Inmerso en esos círculos, Goytisolo cerró su trilogía con Reivindicación del conde don Julián (México, 1970) y Juan sin tierra, esta última publicada en España en 1975. Paralelamente, la construcción señas de identidad adquirió unos perfiles insospechados para el escritor barcelonés, que años después dejó por escrito el testimonio de su sorpresa. En efecto, en la España de las Autonomías comenzó la búsqueda, cuando no la pura creación, de unos atributos que acentuaran la diferencia en lugares ajenos a la frenología, disciplina que había quedado arrumbada tras la caída de Hitler, último convencido de unas ideas de las que Torra, capaz de percibir los baches en la cadena de ADN de los españoles, es un cultivador crepuscular. Esos lugares no eran otros que los que caen dentro del Reino de la Cultura, que recogió, tal y como lúcidamente desarrolló Gustavo Bueno en una de sus obras más celebradas, el testigo del Reino de la Gracia. En coherencia con esta traslación, no parece casual que fuera en las regiones españolas donde la impronta religiosa fue más profunda, allí donde el carlismo resistió y se travistió, donde mejor se arraigaron unas señas que debían ser cualquier cosa menos españolas. Al cabo, el menosprecio de Corte señalaba a Madrid.
Así, al calor del Mito de la Cultura, y de una generosa financiación, funcionarios, profesores y etnólogos se aprestaron a dotar de tales señas a esos pueblos que ya no pertenecían tanto a Dios como a una tierras o, por mejor decir, a unos territorios de los que parece emanar una energía telúrica capaz de imantar a quienes los pisan. Se consumaba de ese modo una verdadera revolución que iba mucho más allá de la querella en torno al centralismo, principal acusación que se lanza contra el franquismo y, a la vez, mal que les pese a los izquierdistas patrios, modelo favorito del marxismo. En la España autonómica, con sus raíces federalcatólicas, neutralizadoras del nacionalcatolismo, se dio la espalda a la doctrina escolástica del pactum translationis. La soberanía ya no procedería de un Dios que, como en las pinturas manieristas, se hacía visible entre los cielos nimbados, sino de un profundo y brumoso terruño que provee de identidad cultural a sus habitantes. Tal cambio de perspectiva favoreció el uso de una fórmula –territorios identitarios– cuyo origen, si nuestras indagaciones no son erradas, también es un México en el cual el catolicismo va perdiendo fuelle en favor de un indigenismo ya incorporado, acaso de forma retórica, por el propio AMLO.

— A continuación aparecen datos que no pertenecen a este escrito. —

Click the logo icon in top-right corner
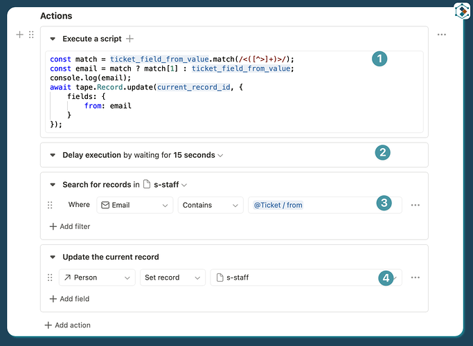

Inermes ante un determinismo atávico y cuasi geológico, del que sólo los más descastados pretenden zafarse, los españoles deben ajustarse al canon identitario que Goytisolo, Premio Cervantes en 2014, contribuyó a acuñar. Un premio que le fue otorgado, entre otros motivos, por ser un firme partidario de aquello que se presenta como solución a todos los males: "Su apuesta permanente por el diálogo intercultural".